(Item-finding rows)
━━━━━━━━━━━━━━━━
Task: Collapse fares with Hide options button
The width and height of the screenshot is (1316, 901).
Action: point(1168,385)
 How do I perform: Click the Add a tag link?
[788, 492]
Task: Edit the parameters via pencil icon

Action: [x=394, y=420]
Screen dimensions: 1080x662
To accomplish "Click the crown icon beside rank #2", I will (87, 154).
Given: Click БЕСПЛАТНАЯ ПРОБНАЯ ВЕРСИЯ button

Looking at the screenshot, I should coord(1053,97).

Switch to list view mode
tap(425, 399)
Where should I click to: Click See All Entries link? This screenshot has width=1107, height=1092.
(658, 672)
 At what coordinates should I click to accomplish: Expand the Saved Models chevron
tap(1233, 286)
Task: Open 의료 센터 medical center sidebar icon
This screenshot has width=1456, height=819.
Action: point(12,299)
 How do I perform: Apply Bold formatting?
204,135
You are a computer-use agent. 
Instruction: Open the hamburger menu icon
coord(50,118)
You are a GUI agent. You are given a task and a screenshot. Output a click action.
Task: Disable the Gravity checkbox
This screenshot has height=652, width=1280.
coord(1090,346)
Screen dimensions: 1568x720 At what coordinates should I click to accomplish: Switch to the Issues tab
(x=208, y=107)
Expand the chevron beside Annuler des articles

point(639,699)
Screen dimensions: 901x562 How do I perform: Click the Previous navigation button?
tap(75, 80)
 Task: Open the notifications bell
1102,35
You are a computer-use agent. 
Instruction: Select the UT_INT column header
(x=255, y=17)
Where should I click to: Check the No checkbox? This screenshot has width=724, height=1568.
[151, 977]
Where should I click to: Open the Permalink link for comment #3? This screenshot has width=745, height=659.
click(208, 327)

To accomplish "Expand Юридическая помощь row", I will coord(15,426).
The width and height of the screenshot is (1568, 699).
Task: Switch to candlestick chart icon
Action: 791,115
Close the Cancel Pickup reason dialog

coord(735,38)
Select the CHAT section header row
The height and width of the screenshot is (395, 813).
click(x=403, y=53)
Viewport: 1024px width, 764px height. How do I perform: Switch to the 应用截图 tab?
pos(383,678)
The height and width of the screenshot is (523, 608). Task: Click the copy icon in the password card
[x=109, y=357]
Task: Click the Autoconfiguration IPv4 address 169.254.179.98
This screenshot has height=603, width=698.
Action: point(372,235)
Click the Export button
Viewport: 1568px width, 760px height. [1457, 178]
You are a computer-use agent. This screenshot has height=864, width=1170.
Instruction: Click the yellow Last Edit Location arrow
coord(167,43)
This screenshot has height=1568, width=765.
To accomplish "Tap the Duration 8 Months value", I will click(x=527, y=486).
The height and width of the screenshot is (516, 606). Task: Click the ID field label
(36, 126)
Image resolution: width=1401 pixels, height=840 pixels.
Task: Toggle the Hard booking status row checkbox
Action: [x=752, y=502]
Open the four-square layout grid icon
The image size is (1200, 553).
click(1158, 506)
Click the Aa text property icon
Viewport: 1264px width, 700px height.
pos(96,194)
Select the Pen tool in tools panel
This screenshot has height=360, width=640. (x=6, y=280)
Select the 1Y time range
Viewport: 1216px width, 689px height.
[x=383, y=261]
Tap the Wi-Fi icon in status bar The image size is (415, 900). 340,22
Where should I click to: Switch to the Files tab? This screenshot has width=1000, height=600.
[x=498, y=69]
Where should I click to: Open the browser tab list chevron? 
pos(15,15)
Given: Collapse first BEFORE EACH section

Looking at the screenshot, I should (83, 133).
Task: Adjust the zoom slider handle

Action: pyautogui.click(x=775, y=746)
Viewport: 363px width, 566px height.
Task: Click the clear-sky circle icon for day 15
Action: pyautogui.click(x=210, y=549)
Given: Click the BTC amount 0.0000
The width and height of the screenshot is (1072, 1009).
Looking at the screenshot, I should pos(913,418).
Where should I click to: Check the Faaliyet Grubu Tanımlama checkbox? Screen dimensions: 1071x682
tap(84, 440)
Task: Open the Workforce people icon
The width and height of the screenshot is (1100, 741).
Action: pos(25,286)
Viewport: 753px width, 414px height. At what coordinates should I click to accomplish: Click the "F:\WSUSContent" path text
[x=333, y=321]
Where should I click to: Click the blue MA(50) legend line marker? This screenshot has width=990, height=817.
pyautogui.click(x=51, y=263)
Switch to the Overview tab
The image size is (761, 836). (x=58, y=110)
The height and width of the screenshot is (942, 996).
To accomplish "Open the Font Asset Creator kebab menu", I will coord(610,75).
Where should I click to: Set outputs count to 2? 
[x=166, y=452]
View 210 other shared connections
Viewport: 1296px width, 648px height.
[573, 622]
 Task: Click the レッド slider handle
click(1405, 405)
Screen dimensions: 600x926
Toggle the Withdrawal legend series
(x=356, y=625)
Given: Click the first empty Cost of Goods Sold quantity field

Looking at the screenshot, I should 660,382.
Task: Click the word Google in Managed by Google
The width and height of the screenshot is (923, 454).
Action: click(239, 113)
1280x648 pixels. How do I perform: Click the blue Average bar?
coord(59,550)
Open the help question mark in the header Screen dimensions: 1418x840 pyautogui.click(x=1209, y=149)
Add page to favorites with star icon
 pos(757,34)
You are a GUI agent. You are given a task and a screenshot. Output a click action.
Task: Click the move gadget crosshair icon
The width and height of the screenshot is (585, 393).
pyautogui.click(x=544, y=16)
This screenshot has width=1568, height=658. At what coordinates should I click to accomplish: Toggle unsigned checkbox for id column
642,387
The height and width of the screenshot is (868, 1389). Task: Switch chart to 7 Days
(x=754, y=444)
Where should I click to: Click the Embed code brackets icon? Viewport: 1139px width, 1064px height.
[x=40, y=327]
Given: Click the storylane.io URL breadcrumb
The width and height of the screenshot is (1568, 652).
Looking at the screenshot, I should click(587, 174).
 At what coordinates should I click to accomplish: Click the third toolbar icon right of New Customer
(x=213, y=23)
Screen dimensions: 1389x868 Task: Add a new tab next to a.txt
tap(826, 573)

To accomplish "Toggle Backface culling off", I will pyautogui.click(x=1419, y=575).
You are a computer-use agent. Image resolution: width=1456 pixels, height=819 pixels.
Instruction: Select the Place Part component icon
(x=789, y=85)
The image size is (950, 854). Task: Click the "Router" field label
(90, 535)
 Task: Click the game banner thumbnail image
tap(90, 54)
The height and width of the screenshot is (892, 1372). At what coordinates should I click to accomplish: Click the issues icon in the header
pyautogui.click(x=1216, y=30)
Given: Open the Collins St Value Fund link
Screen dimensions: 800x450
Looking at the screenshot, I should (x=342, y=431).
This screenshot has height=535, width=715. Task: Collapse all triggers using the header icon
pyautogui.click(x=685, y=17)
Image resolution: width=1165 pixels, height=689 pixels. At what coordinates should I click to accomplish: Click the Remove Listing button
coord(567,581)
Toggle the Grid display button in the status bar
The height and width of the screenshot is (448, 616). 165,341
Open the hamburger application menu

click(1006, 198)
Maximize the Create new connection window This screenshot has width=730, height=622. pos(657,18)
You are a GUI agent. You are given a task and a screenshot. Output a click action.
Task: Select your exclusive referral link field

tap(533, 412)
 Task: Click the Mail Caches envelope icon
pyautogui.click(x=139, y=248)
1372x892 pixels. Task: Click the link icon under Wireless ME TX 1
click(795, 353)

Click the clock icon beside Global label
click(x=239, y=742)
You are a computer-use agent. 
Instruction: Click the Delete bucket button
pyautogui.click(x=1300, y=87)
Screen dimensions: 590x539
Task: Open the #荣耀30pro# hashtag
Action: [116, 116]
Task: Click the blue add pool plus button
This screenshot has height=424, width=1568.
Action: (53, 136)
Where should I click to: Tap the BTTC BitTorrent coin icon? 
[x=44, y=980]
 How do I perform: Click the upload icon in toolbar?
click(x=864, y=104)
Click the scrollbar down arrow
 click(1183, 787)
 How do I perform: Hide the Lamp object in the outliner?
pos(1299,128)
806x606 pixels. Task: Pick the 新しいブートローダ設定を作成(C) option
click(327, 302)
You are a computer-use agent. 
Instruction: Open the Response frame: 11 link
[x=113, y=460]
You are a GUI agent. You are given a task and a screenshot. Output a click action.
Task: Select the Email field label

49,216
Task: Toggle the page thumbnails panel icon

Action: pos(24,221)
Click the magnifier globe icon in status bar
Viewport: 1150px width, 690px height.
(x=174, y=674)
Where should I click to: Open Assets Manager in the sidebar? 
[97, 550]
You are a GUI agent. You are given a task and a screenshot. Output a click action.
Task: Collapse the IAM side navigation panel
━━━━━━━━━━━━━━━━
Stated task: Please turn everything from the line containing "Add page to favorites with star icon" down to the line containing "[x=40, y=327]" into a Markdown table with two columns, No. and Text, numbering each line and leaving out blank lines.

The result:
| No. | Text |
|---|---|
| 1 | Add page to favorites with star icon |
| 2 |  pos(757,34) |
| 3 | You are a GUI agent. You are given a task and a screenshot. Output a click action. |
| 4 | Task: Click the move gadget crosshair icon |
| 5 | The width and height of the screenshot is (585, 393). |
| 6 | pyautogui.click(x=544, y=16) |
| 7 | This screenshot has width=1568, height=658. At what coordinates should I click to accomplish: Toggle unsigned checkbox for id column |
| 8 | 642,387 |
| 9 | The height and width of the screenshot is (868, 1389). Task: Switch chart to 7 Days |
| 10 | (x=754, y=444) |
| 11 | Where should I click to: Click the Embed code brackets icon? Viewport: 1139px width, 1064px height. |
| 12 | [x=40, y=327] |